9.The Role of Myocardial Gap Junction in Ischemia-Reperfusion Injury in Senescent Rabbit Myocardium.
Yasunari Nakai ; Hitoshi Horimoto ; Hiroaki Shimomura ; Tetsuya Hayashi ; Yasushi Kitaura ; Keiichiro Kondo ; Kunio Asada ; Shinjiro Sasaki
Japanese Journal of Cardiovascular Surgery 2001;30(4):165-170
Objective. We investigated whether the aging-related decrease in gap junction expression affects myocardial response against ischemia-reperfusion injury of the rabbit myocardium. Methods. Isolated aged (≥135 weeks) or mature (15-20 weeks) rabbit hearts were perfused with Krebs-Henseleit solution via a Langendorff apparatus, and were divided into five groups as follows: 7 mature hearts served as mature controls (Group A), 7 mature hearts underwent ischemic preconditioning (IPC) consisting of two cycles of global ischemia for 5min followed by reperfusion for 5min (Group B), 7 aged hearts served as aged control (Group C), 7 aged hearts underwent IPC (Group D) and 7 mature hearts received 1mM of gap junction uncoupler heptanol for 5min (Group E). Then, all hearts were subjected to 1h of left anterior descending coronary artery occlusion followed by 1h of reperfusion. Left ventricular pressure, ischemic zone monophasic action potential and coronary flow were measured throughout the experiment and the infarct size (IS) was determined at the end of the experiment. Gap junction expression was investigated by the electron microscopy. Results. The IS of Group A was 39.1±3.8 (%) and that of Group B was 26.9±3.8 (%)* (*p<0.05 vs. Group A). The IS of Group C was 19.3± 1.6(%)*. That of Group D was 43.6±5.8 (%)# (#p<0.05 vs. Group C). IS of Group E was 24.3±1.6 (%)*. Electron microscopic findings demonstrated that gap junction expression in aged hearts was less prominent than in mature ones. Conclusion. These data suggested that aged myocardium might be more tolerant of ischemic insult than that of mature heart, and that the mechanism might be related to the aging-related change of gap junction expression.
10.Appropriate Protamine Administration to Neutralize Heparin after Cardiopulmonary Bypass Using the Hepcon/HMS.
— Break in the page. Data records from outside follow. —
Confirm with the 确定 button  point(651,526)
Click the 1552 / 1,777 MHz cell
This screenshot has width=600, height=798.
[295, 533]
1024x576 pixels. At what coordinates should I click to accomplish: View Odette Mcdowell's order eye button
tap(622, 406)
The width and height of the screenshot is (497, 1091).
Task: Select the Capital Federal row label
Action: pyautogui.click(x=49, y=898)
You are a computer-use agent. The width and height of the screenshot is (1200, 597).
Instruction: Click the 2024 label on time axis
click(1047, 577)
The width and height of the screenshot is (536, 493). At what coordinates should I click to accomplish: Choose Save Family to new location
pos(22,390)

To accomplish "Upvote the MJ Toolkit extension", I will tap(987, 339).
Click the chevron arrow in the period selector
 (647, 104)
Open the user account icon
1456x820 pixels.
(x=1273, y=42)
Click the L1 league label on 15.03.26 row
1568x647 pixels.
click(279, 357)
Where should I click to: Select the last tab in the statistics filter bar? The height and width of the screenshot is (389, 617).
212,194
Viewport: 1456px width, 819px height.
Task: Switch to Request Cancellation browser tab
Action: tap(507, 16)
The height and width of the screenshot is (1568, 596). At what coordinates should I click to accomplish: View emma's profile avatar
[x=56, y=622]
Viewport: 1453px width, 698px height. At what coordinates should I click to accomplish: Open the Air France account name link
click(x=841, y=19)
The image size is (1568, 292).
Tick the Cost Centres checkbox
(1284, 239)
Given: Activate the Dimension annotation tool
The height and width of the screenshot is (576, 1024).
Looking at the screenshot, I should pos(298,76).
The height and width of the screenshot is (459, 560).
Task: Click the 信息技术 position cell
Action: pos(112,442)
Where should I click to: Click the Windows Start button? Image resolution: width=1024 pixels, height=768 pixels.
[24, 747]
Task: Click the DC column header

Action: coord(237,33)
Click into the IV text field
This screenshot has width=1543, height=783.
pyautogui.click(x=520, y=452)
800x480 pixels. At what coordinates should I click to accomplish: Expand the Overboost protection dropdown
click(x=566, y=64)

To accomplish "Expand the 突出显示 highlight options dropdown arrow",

Nanritsu Matsuyama ; Kunio Asada ; Keiichiro Kondo ; Toshihiro Kodama ; Shigeto Hasegawa ; Yoshihide Sawada ; Atsushi Yuda ; Masayoshi Nishimoto ; Shinjiro Sasaki
Japanese Journal of Cardiovascular Surgery 2001;30(3):115-117
We reevaluated our heparin and protamine administration protocol during and after cardiopulmonary bypass (CPB). In 12 patients who underwent cardiac surgery using a heparin-coated circuit under mild hypothermia, heparin concentration was measured with the Hepcon®/HMS. Before initiating CPB, 1.5mg/kg of heparin was given to maintain the activated clotting time (ACT) at more than 400sec. Patients were divided into two groups. In group I (n=6), heparin was neutralized with an empirical dose of protamine (1.5mg protamine/mg initial heparin). In group II (n=6), the protamine dose was determined by the residual heparin concentration, measured with the Hepcon®. Patients in group II received a lower dosage of protamine than group I (1.7±0.0 vs. 3.6±0.4mg/kg, p<0.001). There were no significant differences in the intraoperative bleeding, postoperative bleeding and activated clotting time between the groups. By determining the appropriate protamine dosage, this heparin analysis system may be useful in managing CPB.